Tuesday 12 June 2012

State of economic and financial forecasting.

With all the supposed complex theories explaining human behaviour especially in the study of economics and finance, what is funny to me is the failure by the supposed 'very knowledgeable people' (VKP) to decifer a thesis which universially postulates human behaviour under any constraints. The dominant theories in mainstream finance and economics such as the rational expectations theory devised by Muth and populised by Lucas and the Efficient Market Hypothesis have failed many times under environmental constraints. This is quite crucial because when u try to model the real world your model is 'only' credible if it continues to work under various scenarious. The limitations imposed by the model on variables with a substantial bearing on it via various 'assumptions' can make the model parameters become spurious, in that, the model suddenly doesn't work under 'special conditions.' But after careful consideration you notice that if those 'ignored' variables were factored in, realistic forecasting would have occured.
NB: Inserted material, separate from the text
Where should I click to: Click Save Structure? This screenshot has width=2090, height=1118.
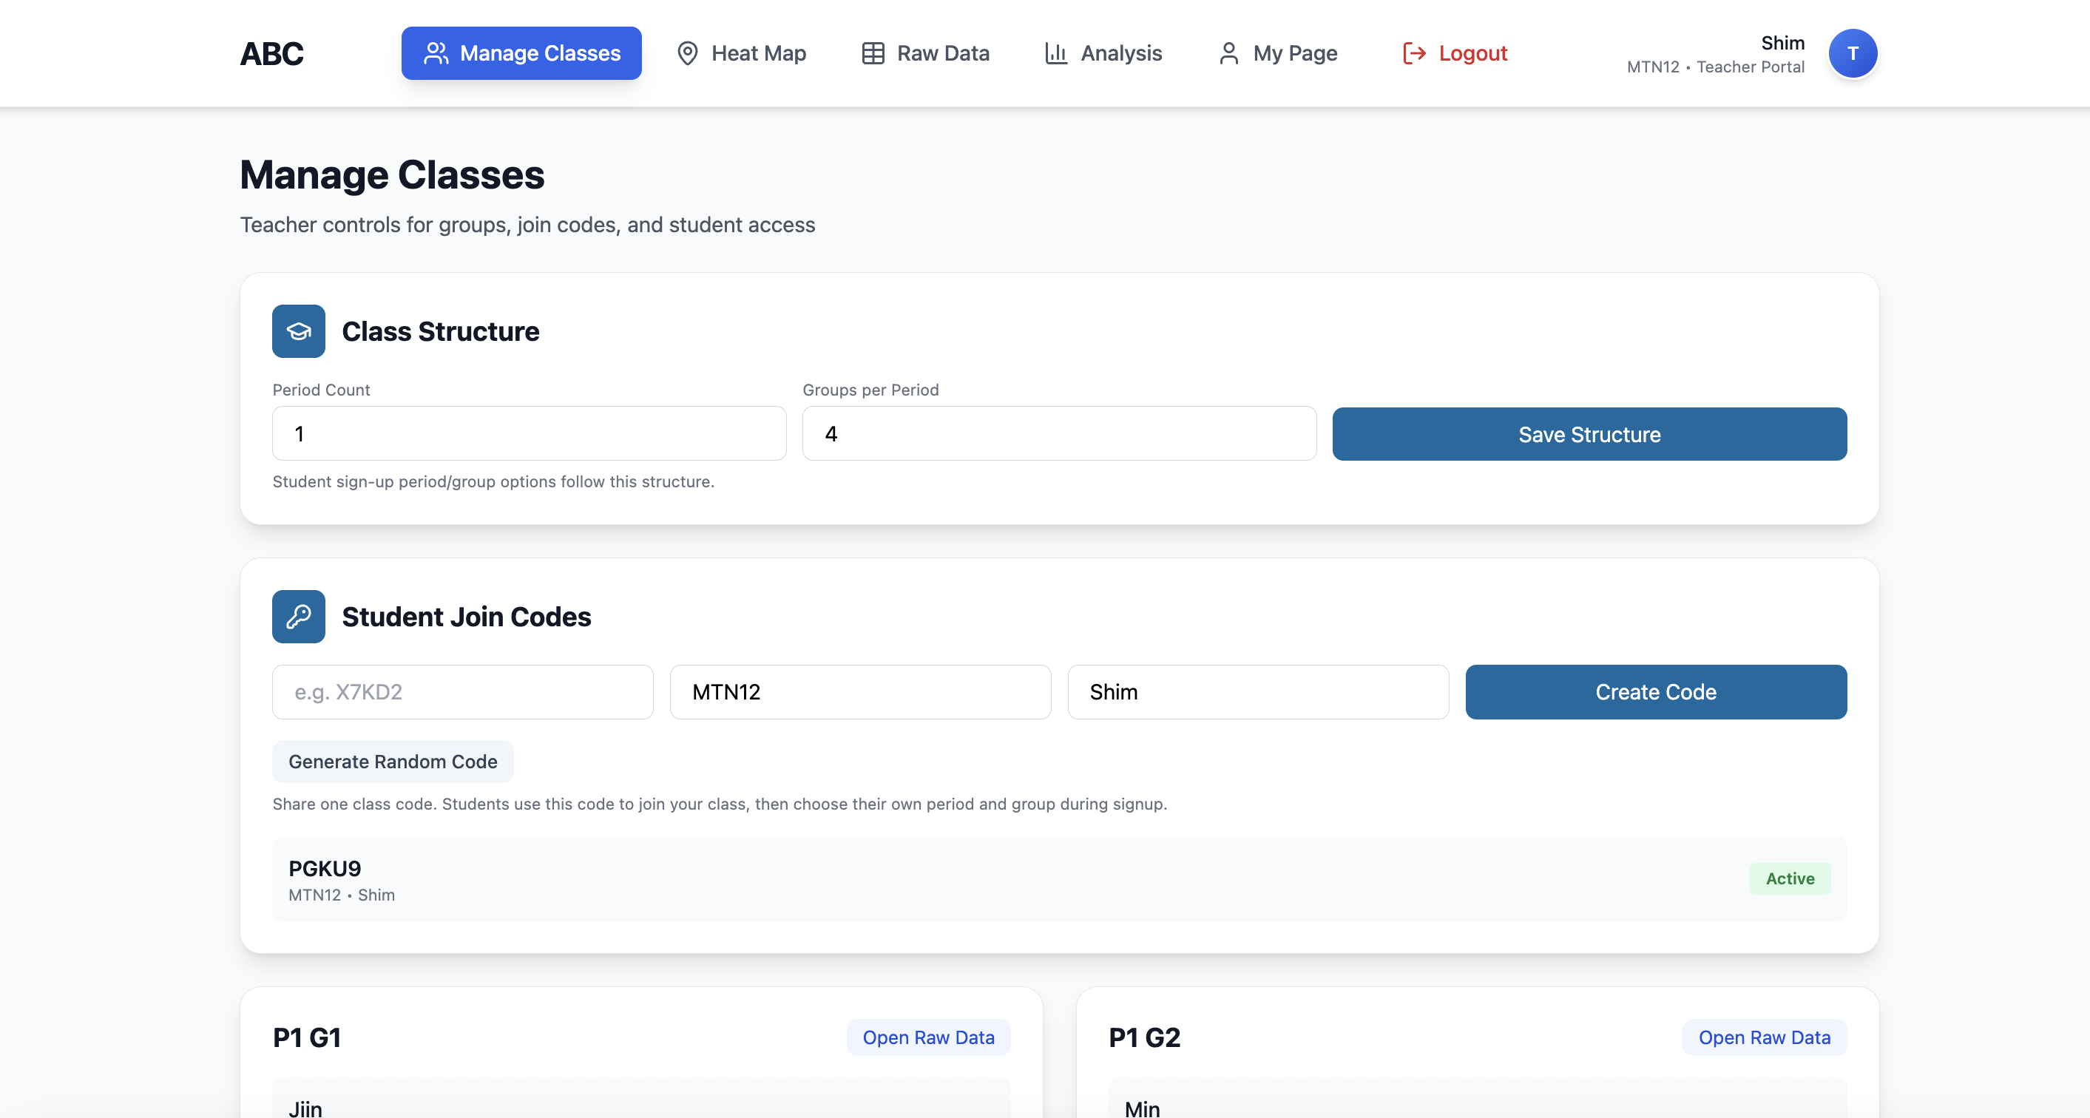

The misgivings I have is that although some of these VSPs do acknowledge the imperfectness of their theories, there is a lot of arrogance on their part over how better their theories are over unothordox ones to such an extent which implies as if their theories are infalible. Such a deception has been adopted fully by politicians (especially right-wing) to take advantage of people in the pursuit of cheap political goals. Because of this, rationally founded models have ended up infuencing irrational decisions in the real world. As a result, notable policy failures have occured frequently in this financial crisis especially in austerity-crazed Europe. One which comes to mind is the failure to incorporate the zero-lower-bound thinking in focasting of key economic variables such as infation which led to these VSPs sounding false alams about the effects of Quantitative Easing (QE) in a depressed economy. What we are seeing now to their chargrin are record low interest rates in the major economies such as the U.S., U.K. and Japan leading to inflation rates way below targets.

What is actually evident is the poor state of economic and financial forecasting out there by the VSPs.